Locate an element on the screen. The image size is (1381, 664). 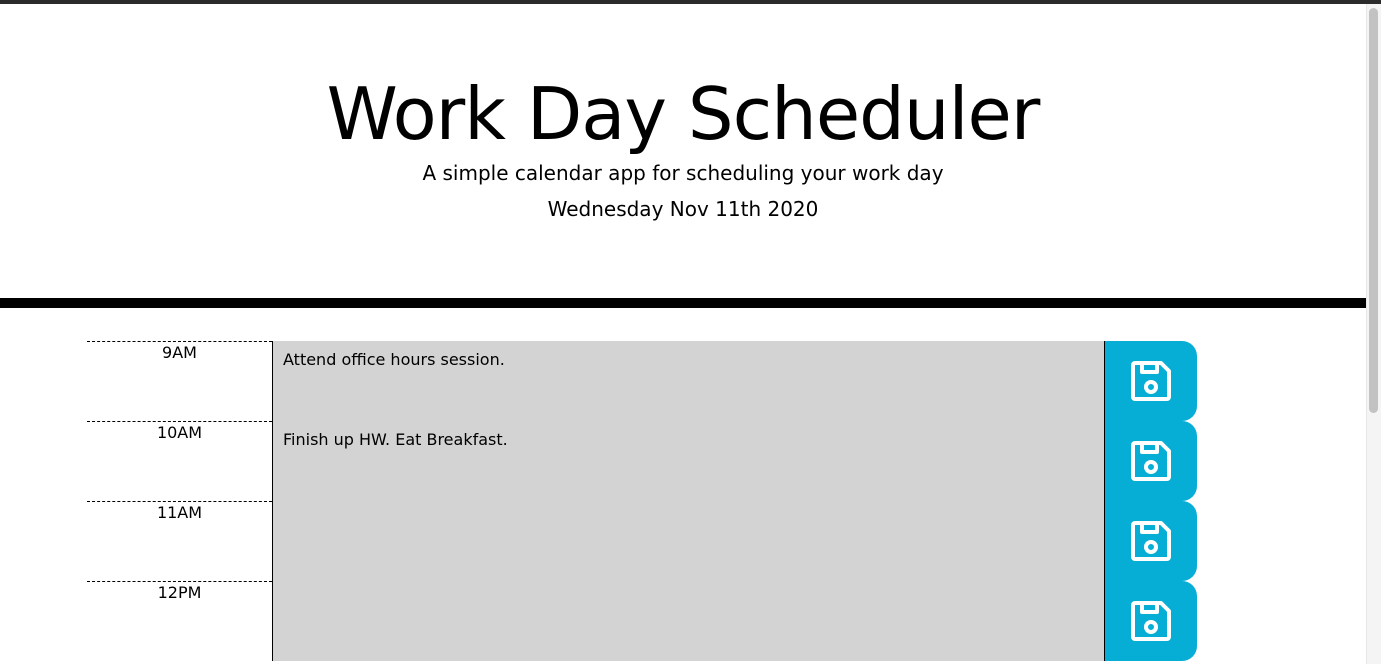
time-block-11am: 11AM is located at coordinates (642, 541).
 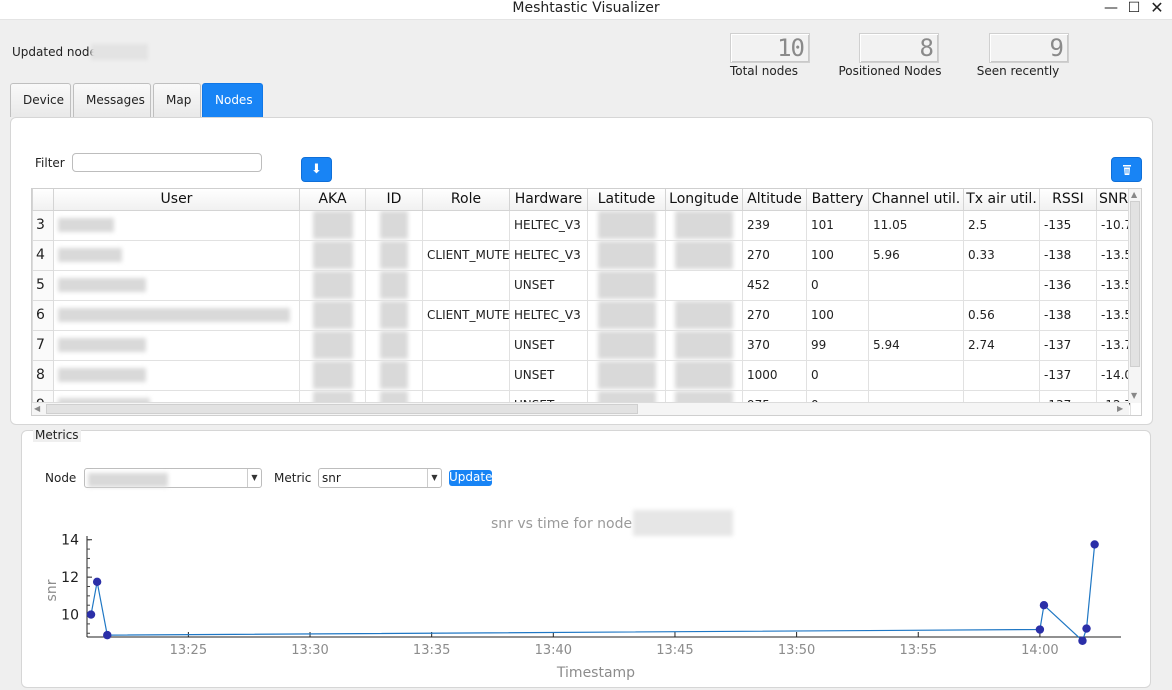 I want to click on tab-device: Device, so click(x=40, y=100).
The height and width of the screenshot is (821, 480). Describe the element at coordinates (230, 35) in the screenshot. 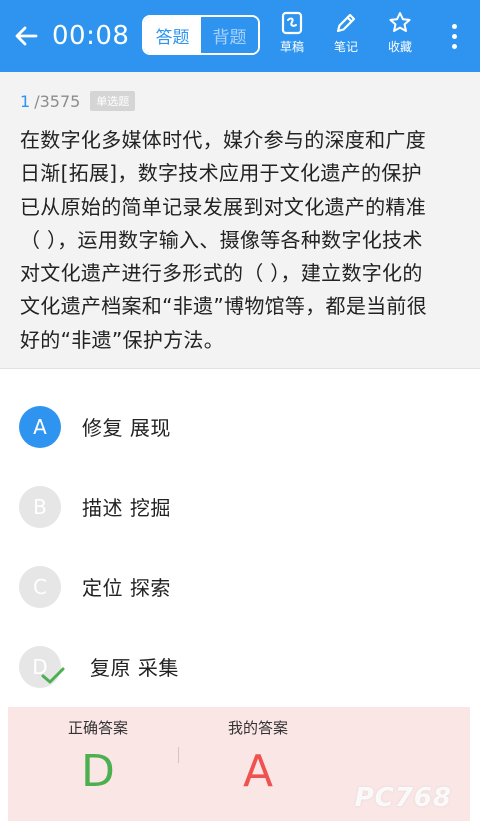

I see `tab-memorize: 背题` at that location.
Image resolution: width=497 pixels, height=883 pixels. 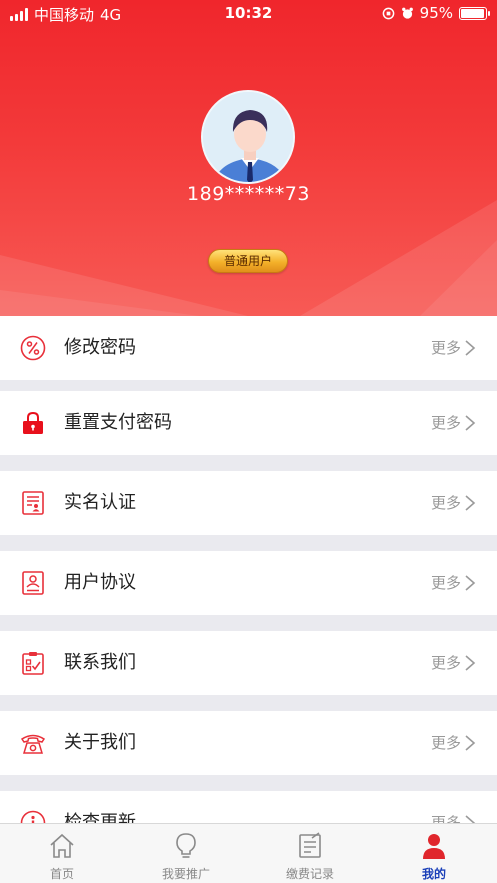 What do you see at coordinates (62, 846) in the screenshot?
I see `home-icon` at bounding box center [62, 846].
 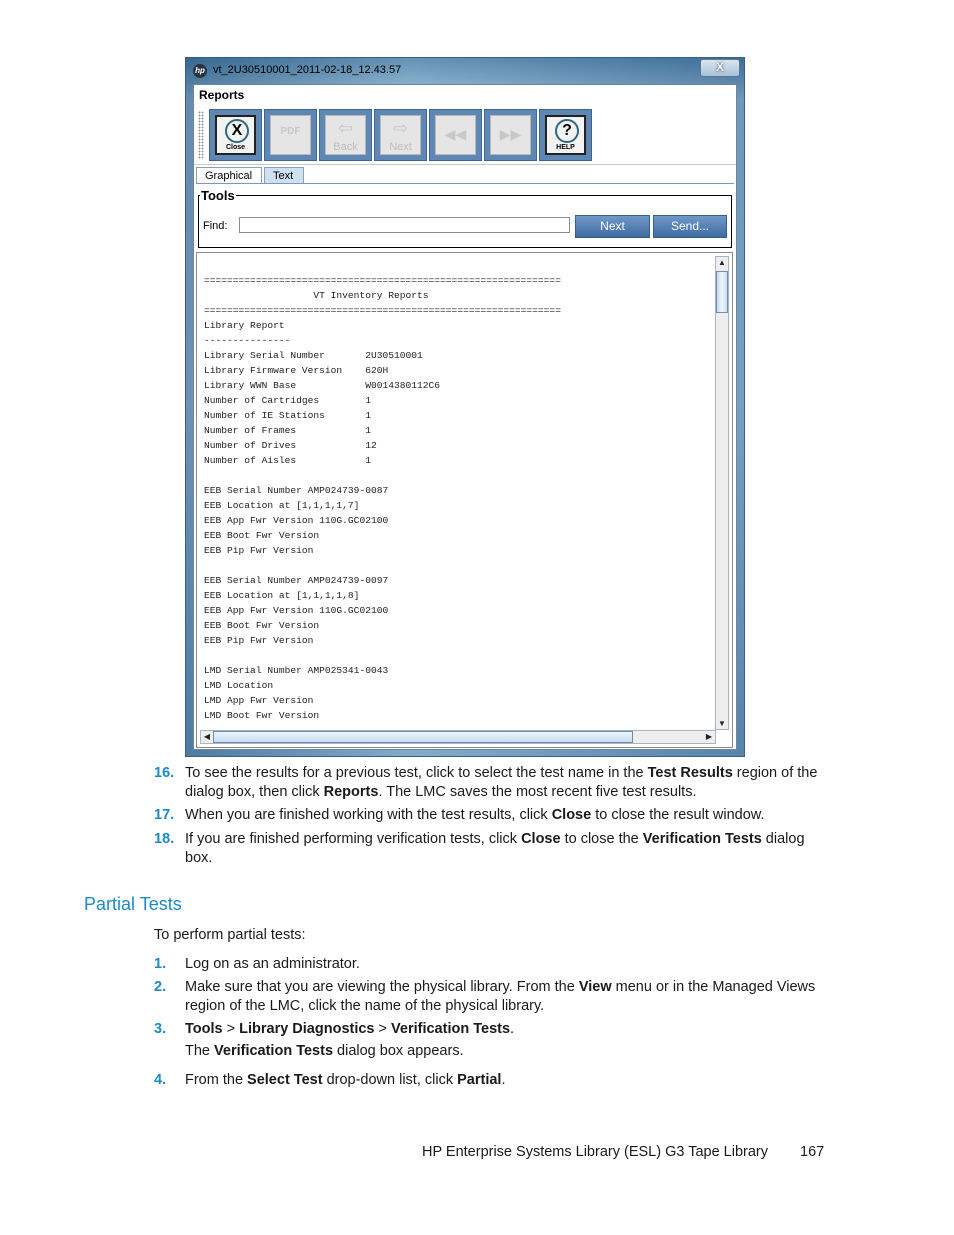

BRIEF: Reproduce word for word the lines from the one containing "I want to click" through the one containing "at that location.", omitting the pictures.

ANSWER TO THE EXERCISE:
  I want to click on tab-device: Device, so click(x=40, y=100).
The height and width of the screenshot is (821, 480). Describe the element at coordinates (230, 35) in the screenshot. 

I see `tab-memorize: 背题` at that location.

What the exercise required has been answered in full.